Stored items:
Content starts
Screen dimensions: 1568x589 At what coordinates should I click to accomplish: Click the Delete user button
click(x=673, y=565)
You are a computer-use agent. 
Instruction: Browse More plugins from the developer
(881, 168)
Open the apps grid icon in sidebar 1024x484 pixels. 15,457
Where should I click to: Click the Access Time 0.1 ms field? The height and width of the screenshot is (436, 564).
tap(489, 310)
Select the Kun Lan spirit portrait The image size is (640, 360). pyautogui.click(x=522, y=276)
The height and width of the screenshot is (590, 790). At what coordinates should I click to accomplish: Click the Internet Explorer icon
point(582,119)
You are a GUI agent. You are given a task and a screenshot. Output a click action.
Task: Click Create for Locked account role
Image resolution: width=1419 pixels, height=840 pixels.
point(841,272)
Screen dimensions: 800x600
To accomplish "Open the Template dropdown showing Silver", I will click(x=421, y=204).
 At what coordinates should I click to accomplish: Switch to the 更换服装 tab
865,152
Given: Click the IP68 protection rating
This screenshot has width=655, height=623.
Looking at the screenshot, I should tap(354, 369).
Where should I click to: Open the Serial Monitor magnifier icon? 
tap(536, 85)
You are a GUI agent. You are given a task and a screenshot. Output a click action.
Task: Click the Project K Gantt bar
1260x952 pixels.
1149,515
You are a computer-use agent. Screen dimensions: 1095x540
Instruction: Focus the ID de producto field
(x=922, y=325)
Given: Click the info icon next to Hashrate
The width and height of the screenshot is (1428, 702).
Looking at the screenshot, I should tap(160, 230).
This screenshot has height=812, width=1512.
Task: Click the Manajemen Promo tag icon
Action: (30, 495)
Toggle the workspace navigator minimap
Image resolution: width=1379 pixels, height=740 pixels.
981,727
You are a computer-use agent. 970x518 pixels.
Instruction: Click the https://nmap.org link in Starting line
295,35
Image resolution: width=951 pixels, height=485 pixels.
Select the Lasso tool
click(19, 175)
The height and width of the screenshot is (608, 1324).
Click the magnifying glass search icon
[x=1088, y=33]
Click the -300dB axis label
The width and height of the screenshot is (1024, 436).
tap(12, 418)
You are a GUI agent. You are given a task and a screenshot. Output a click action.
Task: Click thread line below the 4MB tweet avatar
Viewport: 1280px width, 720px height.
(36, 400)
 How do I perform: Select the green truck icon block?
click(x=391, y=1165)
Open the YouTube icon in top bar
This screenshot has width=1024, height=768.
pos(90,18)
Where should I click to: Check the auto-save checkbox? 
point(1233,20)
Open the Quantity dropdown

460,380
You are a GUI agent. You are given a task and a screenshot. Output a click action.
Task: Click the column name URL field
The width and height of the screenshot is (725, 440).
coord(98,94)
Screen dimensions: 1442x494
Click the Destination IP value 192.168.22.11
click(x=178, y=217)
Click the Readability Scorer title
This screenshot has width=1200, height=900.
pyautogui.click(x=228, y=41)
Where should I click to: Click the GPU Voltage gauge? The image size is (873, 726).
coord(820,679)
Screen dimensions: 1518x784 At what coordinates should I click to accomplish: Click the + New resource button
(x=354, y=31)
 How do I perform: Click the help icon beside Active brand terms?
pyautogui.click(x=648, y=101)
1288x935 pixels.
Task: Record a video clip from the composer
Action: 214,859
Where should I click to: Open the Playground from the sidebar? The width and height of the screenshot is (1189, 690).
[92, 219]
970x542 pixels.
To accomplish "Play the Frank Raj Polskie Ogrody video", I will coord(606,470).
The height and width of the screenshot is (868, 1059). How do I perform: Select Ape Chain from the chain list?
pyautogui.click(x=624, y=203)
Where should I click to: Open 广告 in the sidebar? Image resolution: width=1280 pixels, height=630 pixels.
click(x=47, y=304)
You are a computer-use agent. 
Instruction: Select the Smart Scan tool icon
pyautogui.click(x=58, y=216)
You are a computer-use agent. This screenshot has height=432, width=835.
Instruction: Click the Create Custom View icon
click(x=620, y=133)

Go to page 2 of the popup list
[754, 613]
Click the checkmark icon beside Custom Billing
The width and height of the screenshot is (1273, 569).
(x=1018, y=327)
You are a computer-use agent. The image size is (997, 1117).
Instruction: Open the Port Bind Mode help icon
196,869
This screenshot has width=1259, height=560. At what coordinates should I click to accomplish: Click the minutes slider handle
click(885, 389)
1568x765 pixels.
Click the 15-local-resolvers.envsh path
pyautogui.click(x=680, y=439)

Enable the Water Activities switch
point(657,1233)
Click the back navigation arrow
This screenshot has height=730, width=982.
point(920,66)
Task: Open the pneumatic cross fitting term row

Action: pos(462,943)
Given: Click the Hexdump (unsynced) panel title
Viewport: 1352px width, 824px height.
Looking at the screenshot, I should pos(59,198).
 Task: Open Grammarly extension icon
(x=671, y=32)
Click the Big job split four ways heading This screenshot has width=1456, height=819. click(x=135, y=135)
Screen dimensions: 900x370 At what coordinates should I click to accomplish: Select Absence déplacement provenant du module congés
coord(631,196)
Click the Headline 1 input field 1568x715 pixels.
Content ends
→ ACTIVITY:
Every piece of the data must be set down exactly. Omit nothing.

→ RESULT BELOW:
Screen dimensions: 1568x589 At what coordinates should I click to accomplish: Click the Delete user button
click(x=673, y=565)
You are a computer-use agent. 
Instruction: Browse More plugins from the developer
(881, 168)
Open the apps grid icon in sidebar 1024x484 pixels. 15,457
Where should I click to: Click the Access Time 0.1 ms field? The height and width of the screenshot is (436, 564).
tap(489, 310)
Select the Kun Lan spirit portrait The image size is (640, 360). pyautogui.click(x=522, y=276)
The height and width of the screenshot is (590, 790). At what coordinates should I click to accomplish: Click the Internet Explorer icon
point(582,119)
You are a GUI agent. You are given a task and a screenshot. Output a click action.
Task: Click Create for Locked account role
Image resolution: width=1419 pixels, height=840 pixels.
point(841,272)
Screen dimensions: 800x600
To accomplish "Open the Template dropdown showing Silver", I will click(x=421, y=204).
 At what coordinates should I click to accomplish: Switch to the 更换服装 tab
865,152
Given: Click the IP68 protection rating
This screenshot has width=655, height=623.
Looking at the screenshot, I should tap(354, 369).
Where should I click to: Open the Serial Monitor magnifier icon? 
tap(536, 85)
You are a GUI agent. You are given a task and a screenshot. Output a click action.
Task: Click the Project K Gantt bar
1260x952 pixels.
1149,515
You are a computer-use agent. Screen dimensions: 1095x540
Instruction: Focus the ID de producto field
(x=922, y=325)
Given: Click the info icon next to Hashrate
The width and height of the screenshot is (1428, 702).
Looking at the screenshot, I should tap(160, 230).
This screenshot has height=812, width=1512.
Task: Click the Manajemen Promo tag icon
Action: (30, 495)
Toggle the workspace navigator minimap
Image resolution: width=1379 pixels, height=740 pixels.
981,727
You are a computer-use agent. 970x518 pixels.
Instruction: Click the https://nmap.org link in Starting line
295,35
Image resolution: width=951 pixels, height=485 pixels.
Select the Lasso tool
click(19, 175)
The height and width of the screenshot is (608, 1324).
Click the magnifying glass search icon
[x=1088, y=33]
Click the -300dB axis label
The width and height of the screenshot is (1024, 436).
tap(12, 418)
You are a GUI agent. You are given a task and a screenshot. Output a click action.
Task: Click thread line below the 4MB tweet avatar
Viewport: 1280px width, 720px height.
(36, 400)
 How do I perform: Select the green truck icon block?
click(x=391, y=1165)
Open the YouTube icon in top bar
This screenshot has width=1024, height=768.
pos(90,18)
Where should I click to: Check the auto-save checkbox? 
point(1233,20)
Open the Quantity dropdown

460,380
You are a GUI agent. You are given a task and a screenshot. Output a click action.
Task: Click the column name URL field
The width and height of the screenshot is (725, 440).
coord(98,94)
Screen dimensions: 1442x494
Click the Destination IP value 192.168.22.11
click(x=178, y=217)
Click the Readability Scorer title
This screenshot has width=1200, height=900.
pyautogui.click(x=228, y=41)
Where should I click to: Click the GPU Voltage gauge? The image size is (873, 726).
coord(820,679)
Screen dimensions: 1518x784 At what coordinates should I click to accomplish: Click the + New resource button
(x=354, y=31)
 How do I perform: Click the help icon beside Active brand terms?
pyautogui.click(x=648, y=101)
1288x935 pixels.
Task: Record a video clip from the composer
Action: 214,859
Where should I click to: Open the Playground from the sidebar? The width and height of the screenshot is (1189, 690).
[92, 219]
970x542 pixels.
To accomplish "Play the Frank Raj Polskie Ogrody video", I will coord(606,470).
The height and width of the screenshot is (868, 1059). How do I perform: Select Ape Chain from the chain list?
pyautogui.click(x=624, y=203)
Where should I click to: Open 广告 in the sidebar? Image resolution: width=1280 pixels, height=630 pixels.
click(x=47, y=304)
You are a computer-use agent. 
Instruction: Select the Smart Scan tool icon
pyautogui.click(x=58, y=216)
You are a computer-use agent. This screenshot has height=432, width=835.
Instruction: Click the Create Custom View icon
click(x=620, y=133)

Go to page 2 of the popup list
[754, 613]
Click the checkmark icon beside Custom Billing
The width and height of the screenshot is (1273, 569).
(x=1018, y=327)
You are a computer-use agent. The image size is (997, 1117).
Instruction: Open the Port Bind Mode help icon
196,869
This screenshot has width=1259, height=560. At what coordinates should I click to accomplish: Click the minutes slider handle
click(885, 389)
1568x765 pixels.
Click the 15-local-resolvers.envsh path
pyautogui.click(x=680, y=439)

Enable the Water Activities switch
point(657,1233)
Click the back navigation arrow
This screenshot has height=730, width=982.
point(920,66)
Task: Open the pneumatic cross fitting term row

Action: pos(462,943)
Given: Click the Hexdump (unsynced) panel title
Viewport: 1352px width, 824px height.
Looking at the screenshot, I should pos(59,198).
 Task: Open Grammarly extension icon
(x=671, y=32)
Click the Big job split four ways heading This screenshot has width=1456, height=819. click(x=135, y=135)
Screen dimensions: 900x370 At what coordinates should I click to accomplish: Select Absence déplacement provenant du module congés
coord(631,196)
Click the Headline 1 input field 1568x715 pixels.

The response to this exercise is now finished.